Re: So what do we miss in the traditional evaluation?

Post by Harald »

To me, this is a very interesting approach. It's essentially mentor-assisted evaluation function optimization (see https://elidavid.com/pubs/mentor.pdf). I imagine I'd do it by implementing every eval term known to man (taking them, for example, from L. Tsvetkov's compendium). Once you calculate all features for say 1M positions, and you get the corresponding NNUE evals as the target variable, it's easy to use a RMSE method (GLM comes to mind; I wouldn't mess with GAs like the paper does) to find optimal weights for all these features. This is effectively tuning, but without any games actually being played.
Been there. Done that. (The first half without the NNUE training.)
It seems you have seen the other thread
Playing with "The Secret of Chess"
http://www.talkchess.com/forum3/viewtop ... =2&t=76453

With that I am now doing some Texel Tuning.
Branko Radovanovic
Posts: 89
Joined: Sat Sep 13, 2014 4:12 pm
Location: Zagreb, Croatia
Full name: Branko Radovanović

Re: So what do we miss in the traditional evaluation?

Post by Branko Radovanovic »

Harald wrote: Wed Feb 03, 2021 1:45 pm Been there. Done that. (The first half without the NNUE training.)
It seems you have seen the other thread
Playing with "The Secret of Chess"
http://www.talkchess.com/forum3/viewtop ... =2&t=76453

With that I am now doing some Texel Tuning.
Wow... I haven't seen that thread! I'll leave a comment there too.

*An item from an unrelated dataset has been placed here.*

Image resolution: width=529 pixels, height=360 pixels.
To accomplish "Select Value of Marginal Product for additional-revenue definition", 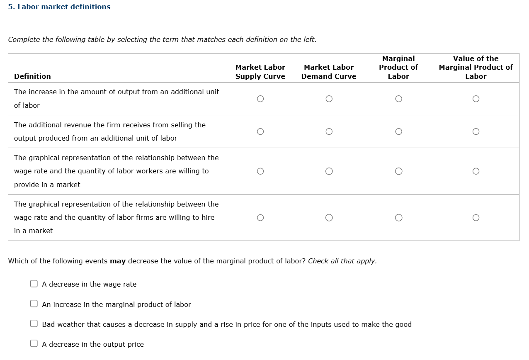I will click(x=476, y=131).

The main difference between mentor-assisted optimization and Texel tuning is the target variable: eval from another engine vs. game result. The former is a bit of a "copycat" technique. Not sure which one would produce better results.
gaard
Posts: 447
Joined: Mon Jun 07, 2010 3:13 am
Location: Holland, MI
Full name: Martin W

Re: So what do we miss in the traditional evaluation?

Post by gaard »

Ferdy wrote: Fri Jan 29, 2021 3:57 pm We have the passed pawn, mobility, kingsafety, piece value, pst, piece threats etc. There must be something big that we failed to include in the traditional eval as the gap of nnue and non-nnue is huge.
I'm interested in finding equal positions where the NNUE and non-NNUE evaluations vary greatly. Maybe if enough positions were collected a discernible pattern could be found, maybe not.